(EXERCISE DATA Opens)

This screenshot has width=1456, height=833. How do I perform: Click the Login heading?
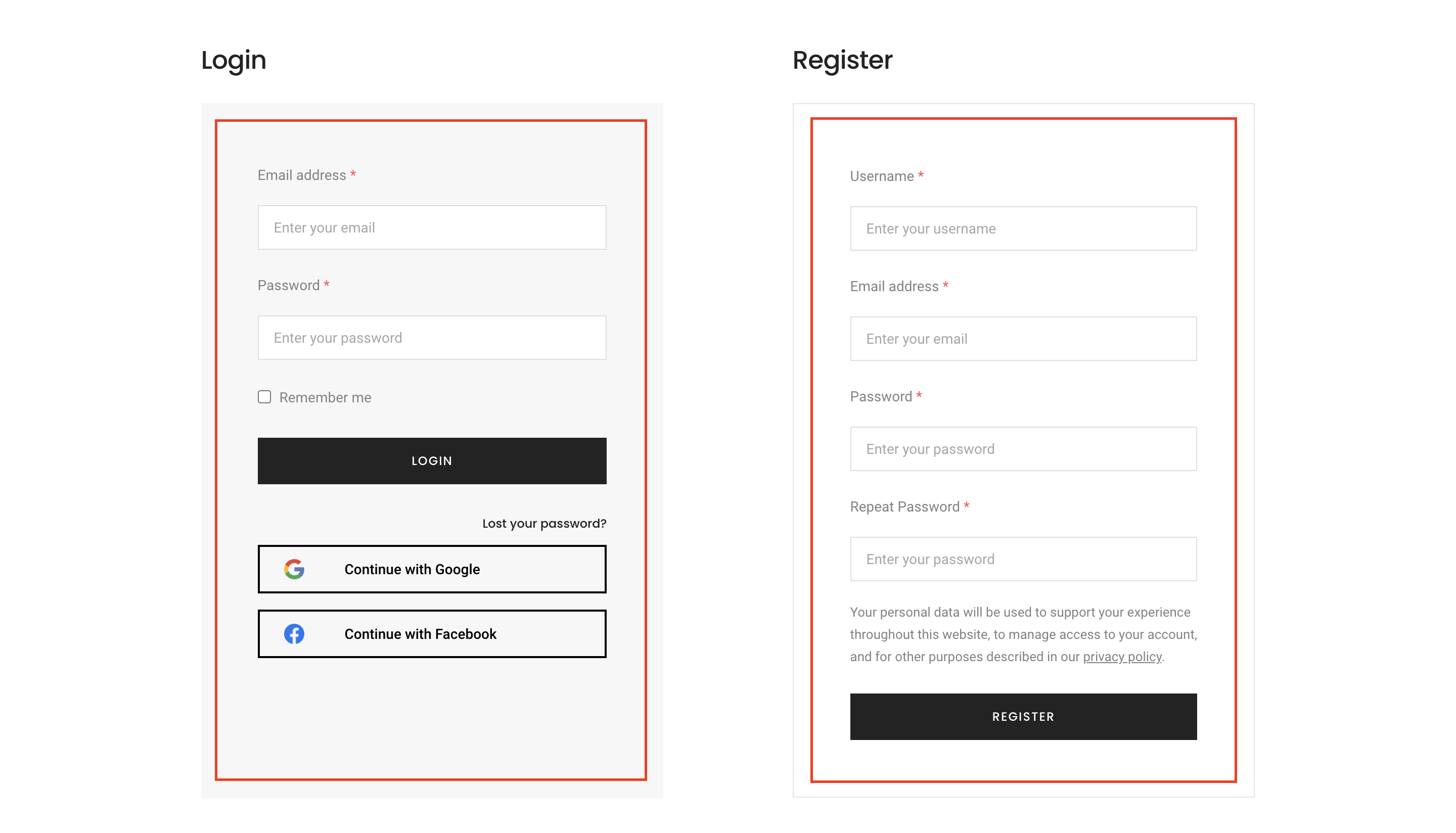pyautogui.click(x=234, y=60)
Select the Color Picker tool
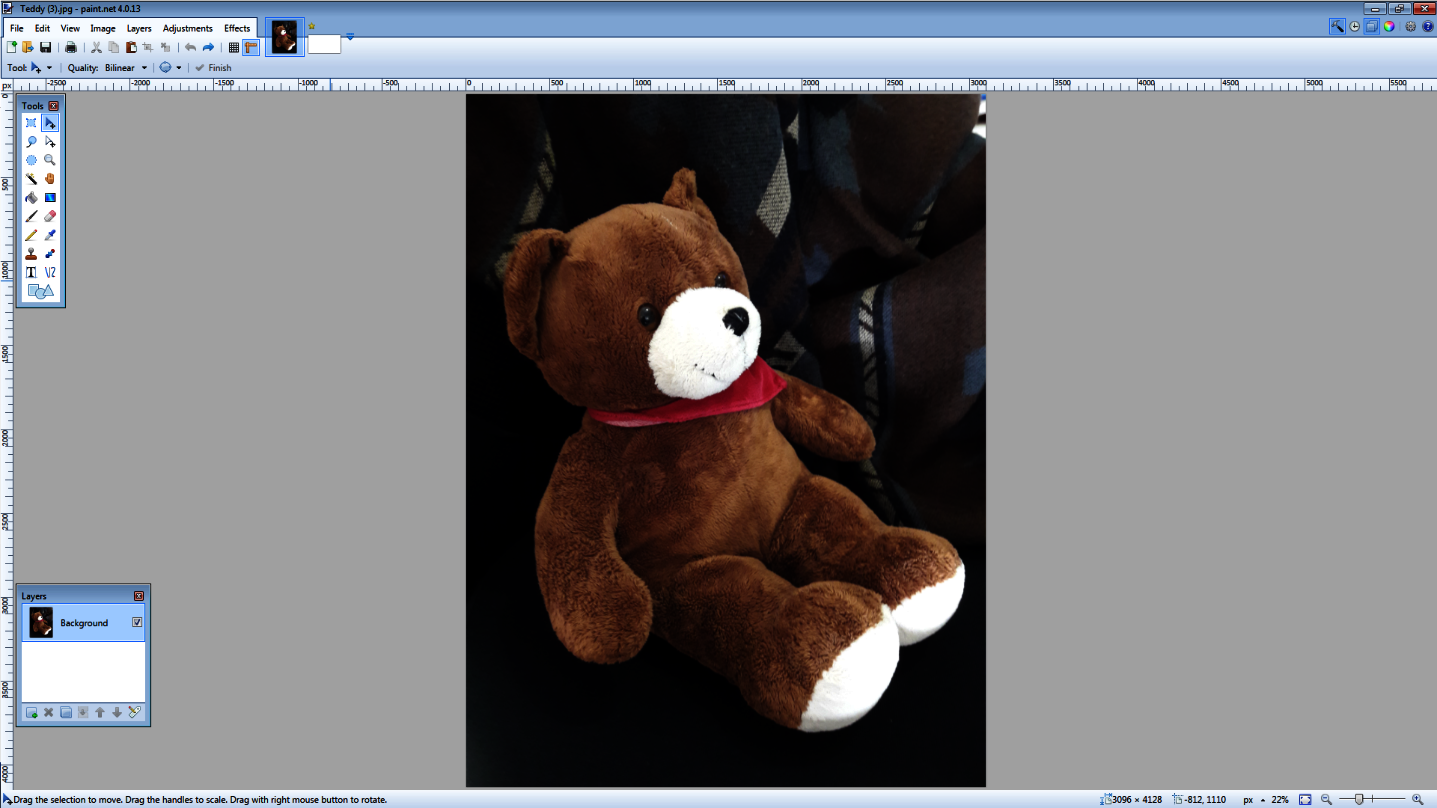 [x=50, y=234]
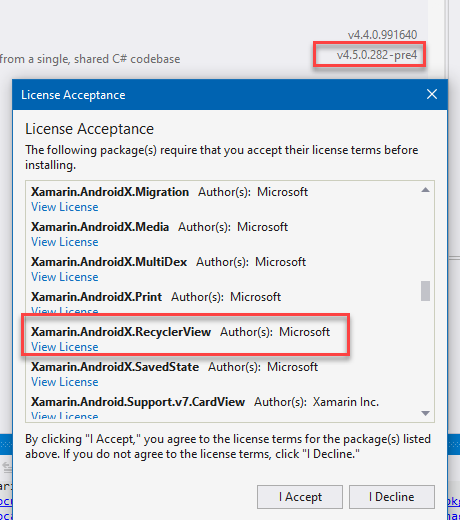This screenshot has height=520, width=460.
Task: Open View License for Xamarin.AndroidX.RecyclerView
Action: 65,347
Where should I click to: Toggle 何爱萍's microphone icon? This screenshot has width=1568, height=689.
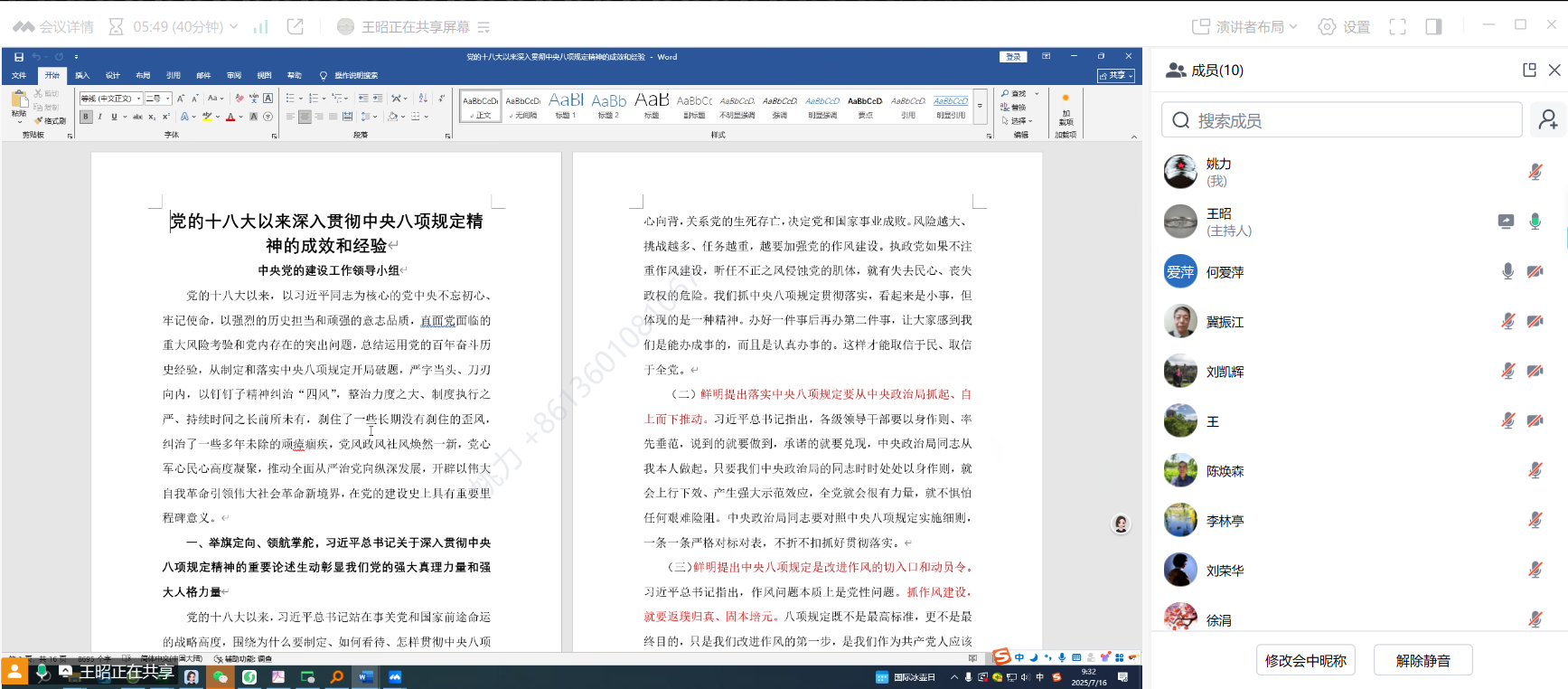pos(1507,271)
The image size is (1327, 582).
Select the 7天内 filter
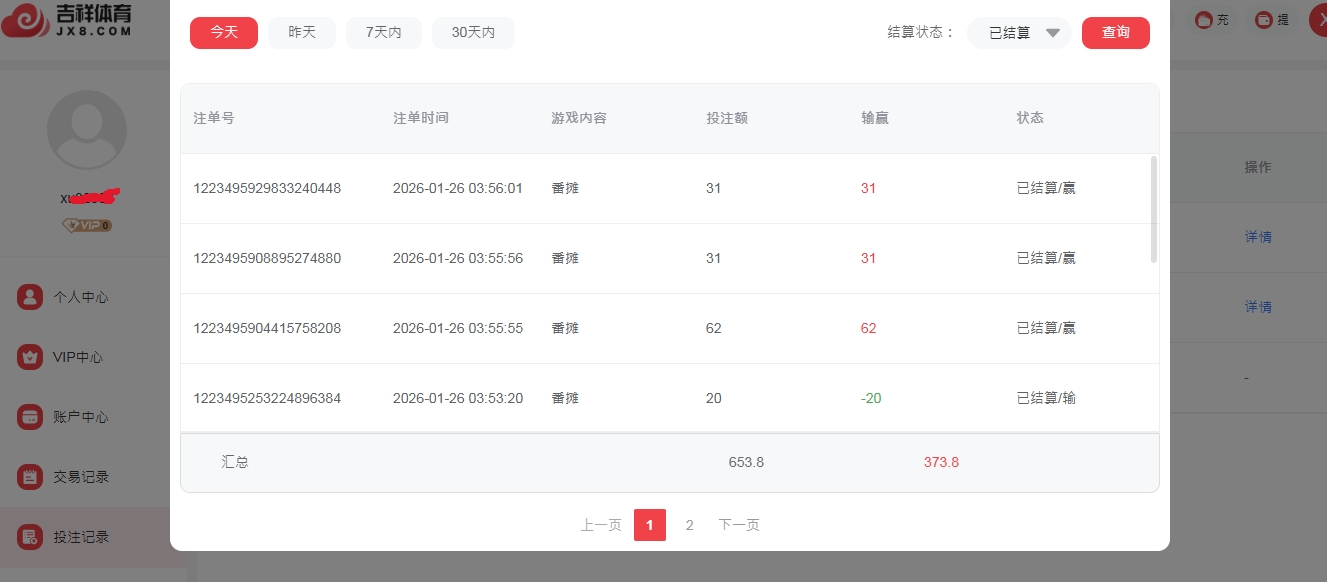383,33
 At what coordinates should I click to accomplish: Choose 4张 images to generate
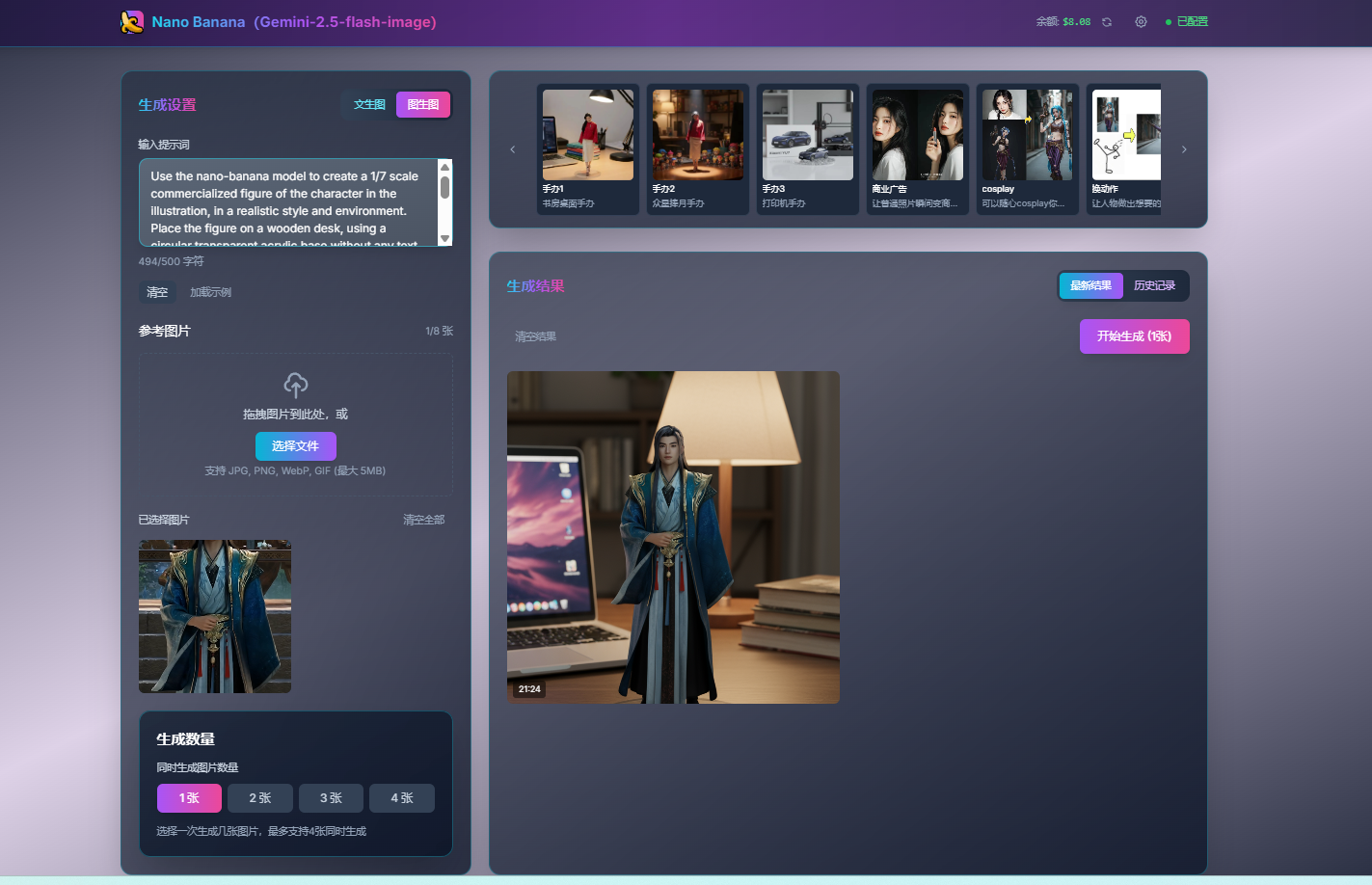click(401, 798)
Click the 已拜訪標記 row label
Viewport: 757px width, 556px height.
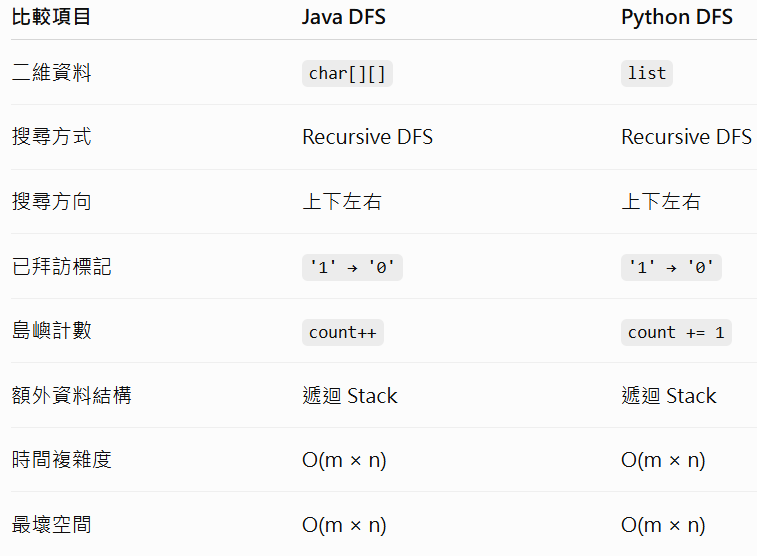[x=61, y=266]
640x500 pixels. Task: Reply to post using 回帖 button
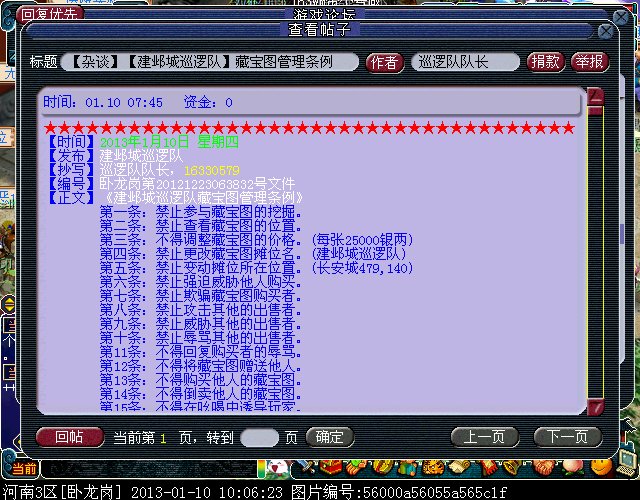click(69, 437)
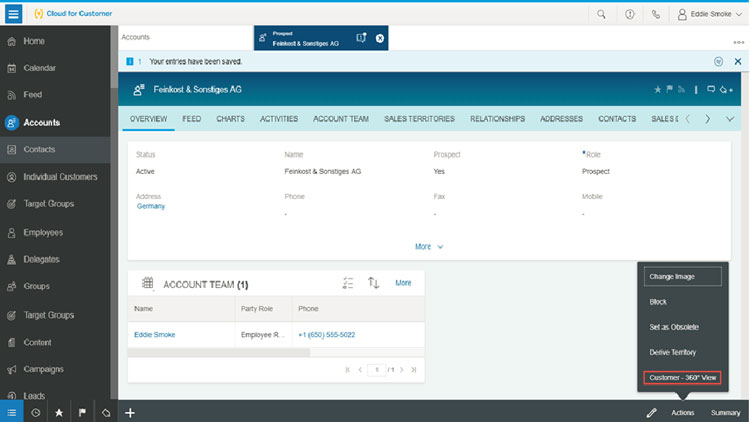Click the page number input field

(x=375, y=369)
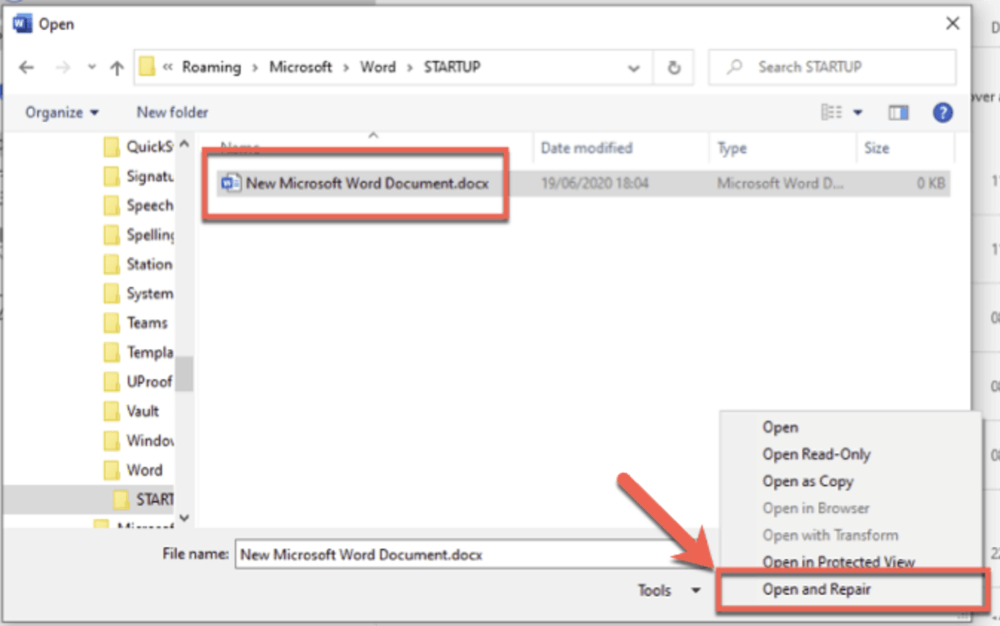Select the Templates folder in tree
This screenshot has width=1000, height=626.
click(x=149, y=352)
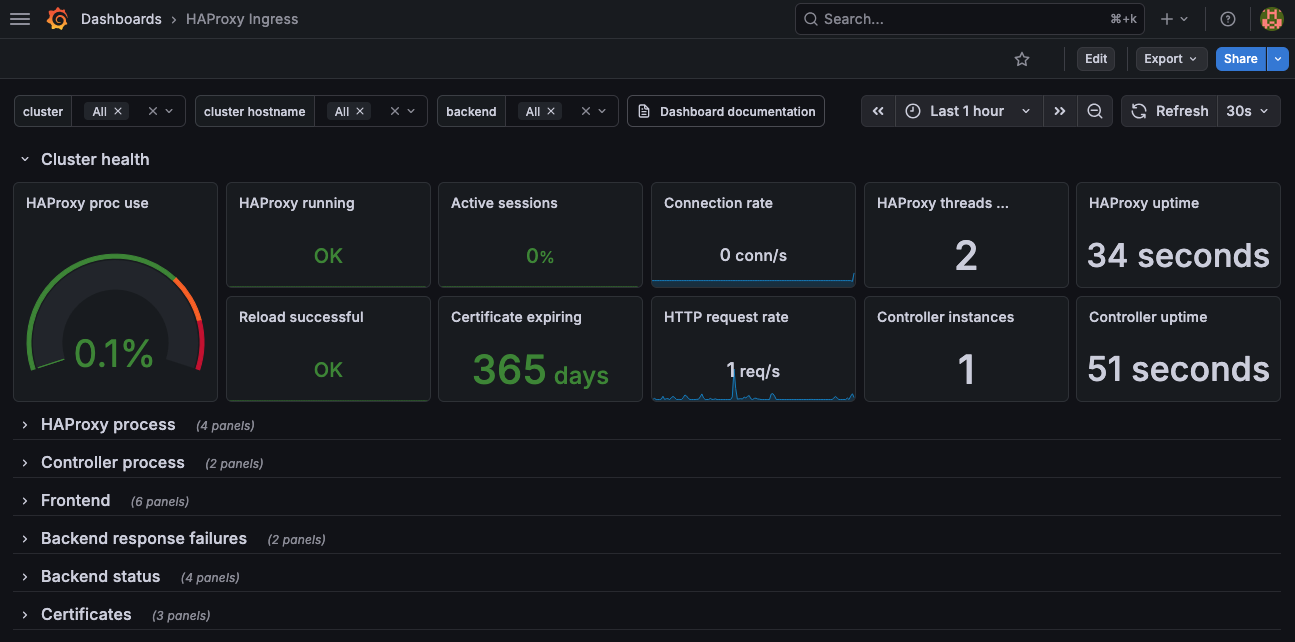Shift time range forward
This screenshot has height=642, width=1295.
1060,111
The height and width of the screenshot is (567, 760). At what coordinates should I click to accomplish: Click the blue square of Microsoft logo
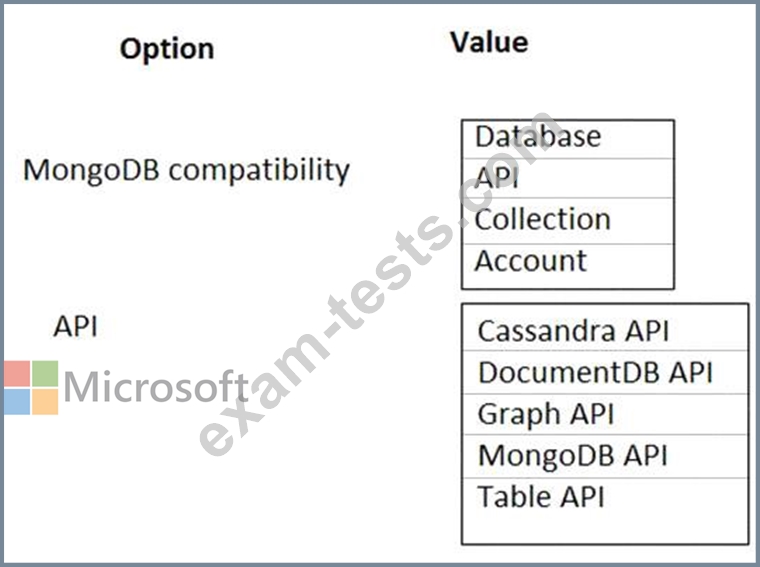(x=17, y=402)
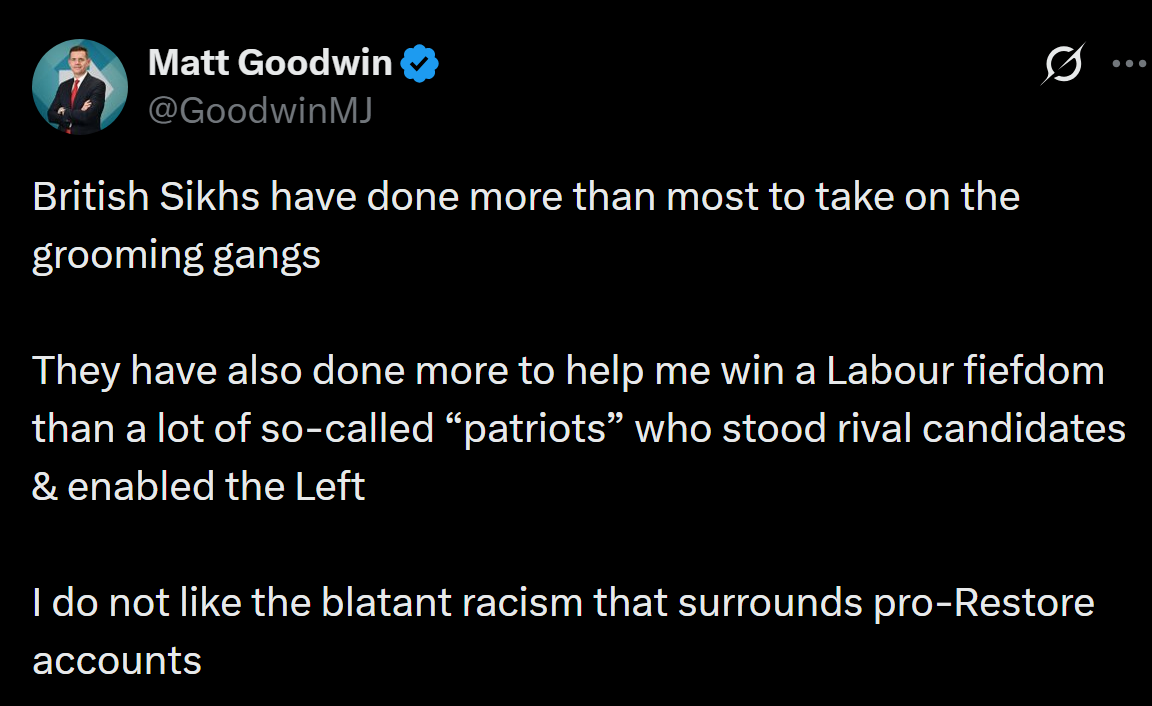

(EXERCISE DATA Closes)

*WHAT TO DO*:
Your reply should consist solely of the lines above, from the opening line through the line with "Click the 已拜訪標記 row label", reproduced exactly and without pictures.

*YOUR SOLUTION*:
This screenshot has width=1456, height=833. How do I perform: Click the Login heading?
pyautogui.click(x=234, y=60)
Select the Color Picker tool
 [x=50, y=234]
This screenshot has height=520, width=460.
Task: Open View License for Xamarin.AndroidX.RecyclerView
Action: 65,347
Where should I click to: Toggle 何爱萍's microphone icon? This screenshot has width=1568, height=689.
pos(1507,271)
The image size is (1327, 582).
Select the 7天内 filter
383,33
 At what coordinates should I click to accomplish: Choose 4张 images to generate
click(401, 798)
Click the 已拜訪標記 row label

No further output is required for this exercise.